Over the course of the last two weeks, our students began a classroom redesign project.  We began by having a very structured group conversation where we shared likes and dislikes about the chairs in which the students currently sit.  The children shared in a whole group setting a variety of reasons why they like their chair, it is a safe place to sit and it does not crack, and reasons why they dislike their chair, it is uncomfortable, there is no cushion, it does not move easily, and it digs into their backs.  We then continued our conversation a few days later, this time based around our desks.  Again the students shared their likes and dislikes.
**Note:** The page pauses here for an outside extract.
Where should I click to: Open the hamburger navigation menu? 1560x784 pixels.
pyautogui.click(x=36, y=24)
We heard the students share that they like their desks because it is their own personal space, there is storage and everything is easy to reach.  They dislike their desks because they do not move easily, it is hard to see what is inside, and there is no space to display their work.  After the students got the idea of how to be critical of items in their environment, we asked the students to use post-it notes to share one like and one dislike about their cubbies, bulletin boards and finally their classroom in general.  After the students shared their likes/dislikes, we bucketed their ideas into common strands.  Through the bucketing process, we learned that the students do not feel a sense of privacy and personal space in their classroom.  We also learned that they do not feel comfortable while they are working and learning.  From this information, we developed two questions for the students to brainstorm possible solutions. How Might We create a more comfortable classroom that promotes learning? How Might We create a classroom with more personal space?  Let the wild ideas flow, stay tuned!
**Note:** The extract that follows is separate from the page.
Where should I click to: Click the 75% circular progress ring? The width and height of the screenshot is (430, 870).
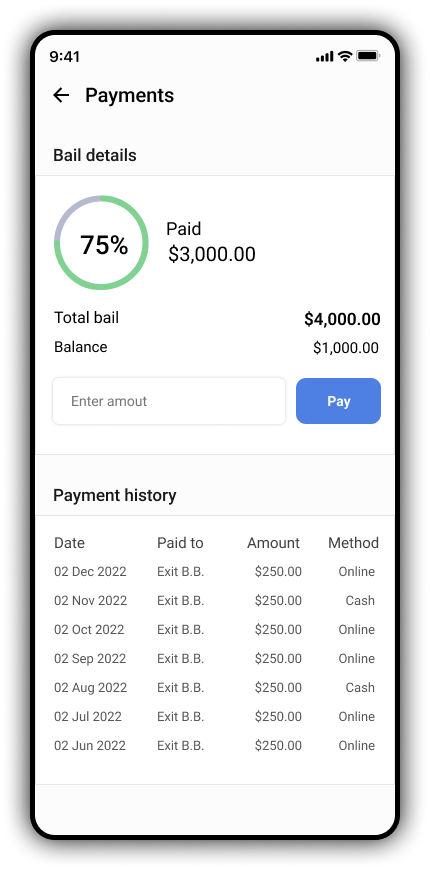tap(102, 242)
One Comment so far. Leave a comment below.
  1. John Mueser,

    Congratulations on this re-thinking project. It is important for teachers and students to be empowered. As a Riverdale second grader many years ago, I remember my teacher Mrs. Pennington instructing us in the ways of the Native Americans. We had a teepee right in the classroom with our very own symbol hand-painted on it. I was Chief Bright Eyes. She allowed us each to be chief for a week and participate in important decision making regarding classroom jobs, articles to improved in the weekly newsletter, seating assignments, and the teams during games and spelling bees. We learned responsibility by baking corn bread at home and bringing it to the group pow-wow to share and by leading the meeting and letting everyone have a turn to speak. I commend you for your efforts in involving your students in the process of education. Some of my most memorable lessons were learned from dynamic teachers who took the time to listen as well as to instruct. I am privileged to still be doing both. This rethinking should be a continuous process throughout our lives. Thanks to my own First and Second Grade teachers at Riverdale: Mrs. Kaier and Mrs. Pennington. Bravo to Mr. Schurr and 2S!